Frau erfindet Schwangerschaft, bringt Freundin um und klaut dann ihr Baby

Houston (USA) - Manche Geschichten wirken so unrealistisch und schlimm, dass man einfach darauf hofft, aus einem schlechten Traum wieder aufzuwachen. Doch leider hat sich Folgendes wirklich so zugetragen.

Heidi Broussard und ihrer Tochter Margot Carey waren auf einmal verschwunden.
Heidi Broussard und ihrer Tochter Margot Carey waren auf einmal verschwunden.  © Screenshot/Twitter/Austin_Police

Magen Fieramusca und Heidi Broussards lernten sich laut 9News vor rund zehn Jahren kennen.

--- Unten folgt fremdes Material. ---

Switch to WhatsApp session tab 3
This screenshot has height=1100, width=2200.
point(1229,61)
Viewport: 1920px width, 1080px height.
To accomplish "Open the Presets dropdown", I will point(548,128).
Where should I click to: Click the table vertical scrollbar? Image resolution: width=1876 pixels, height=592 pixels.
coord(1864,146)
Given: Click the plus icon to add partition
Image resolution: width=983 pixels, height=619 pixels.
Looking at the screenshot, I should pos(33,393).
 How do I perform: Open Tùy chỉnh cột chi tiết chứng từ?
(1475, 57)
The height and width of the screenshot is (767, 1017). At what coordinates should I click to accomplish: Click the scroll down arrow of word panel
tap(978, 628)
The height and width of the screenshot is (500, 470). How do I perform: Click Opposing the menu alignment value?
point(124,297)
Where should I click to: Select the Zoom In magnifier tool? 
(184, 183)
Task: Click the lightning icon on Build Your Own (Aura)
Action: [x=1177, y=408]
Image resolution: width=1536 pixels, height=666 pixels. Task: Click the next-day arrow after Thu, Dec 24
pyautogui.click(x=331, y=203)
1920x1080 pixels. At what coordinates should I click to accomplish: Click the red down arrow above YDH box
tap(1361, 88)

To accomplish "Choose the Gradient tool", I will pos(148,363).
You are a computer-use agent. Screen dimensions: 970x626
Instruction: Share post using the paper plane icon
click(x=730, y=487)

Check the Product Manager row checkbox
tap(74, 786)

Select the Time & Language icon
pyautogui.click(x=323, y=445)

Die Frauen besuchten gemeinsam das Texas Bible Institute und verstanden sich von Beginn an super.

Im Dezember sollte der Höhepunkt der Freundschaft folgen. Beide waren zur gleichen Zeit schwanger und freuten sich natürlich auf ihre Kinder.

Doch dann der Schock. Kurz nach der Geburt ihres Babys Margot Carey waren Mutter Heidi und das Kind auf einmal spurlos verschwunden.

Unberührt davon lag auch Magen wenig später in den Wehen, so ABC. Nach eigenen Angaben kam sie in ein texanisches Geburtshaus und gebar dort ihr Kind.

Ex-Freund Christopher Green war bei der Geburt nicht dabei und bekam das Kind erst später zu sehen.

Als die Polizei Green ein Bild der vermissten Margot zeigt, fällt das Lügengebilde zusammen

Magen Fieramusca muss sich jetzt vor Gericht verantworten.
Magen Fieramusca muss sich jetzt vor Gericht verantworten.  © Screenshot/Twitter/trixywh

Green, der nach wie vor mit seiner Ex-Freundin zusammenlebte, ahnte natürlich nichts Schlimmes und freute sich über das Kind.

Doch die Freude wurde schlagartig getrübt, als ihm Texas Ranger ein Bild des verschwundenen Babys zeigten: "Das ist das Baby, was bei mir zu Hause lebt."

Nach Informationen von NBC News hieß es später in einer eidesstattlichen Erklärung: "Magen Fieramusca präsentierte Heidi Broussards Neugeborenes ihrem (Ex-)Freund Christopher Green als ihr eigenes."

Die Polizisten machten sich auf den Weg zu Magen und fanden dort Baby Margot Carey.

Zudem wurden sie vom "unverwechselbaren Geruch verwesenden Fleisches" begrüßt, der aus dem Kofferraum ihres Nissan Versa zog. Im Innern lag die erdrosselte Leiche von Heidi.

Die Anwälte von Magen sprechen jedoch von "nichts weiter als bloßen Anschuldigungen" und verlangen die Offenlegung sämtlicher Beweise.

Da das Baby inzwischen zurück bei seinem Papa ist, bleibt nur noch eine wichtige Frage zu klären. Was ist eigentlich aus dem Kind der vermeidlichen Täterin geworden?

Aktuell wird vermutet, dass sie nie schwanger war. Während der gesamten Schwangerschaft hat Christopher Green nicht einmal den bloßen Babybauch gesehen. Zudem kann sich Fieramusca nicht an den Namen der Geburtsklinik erinnern.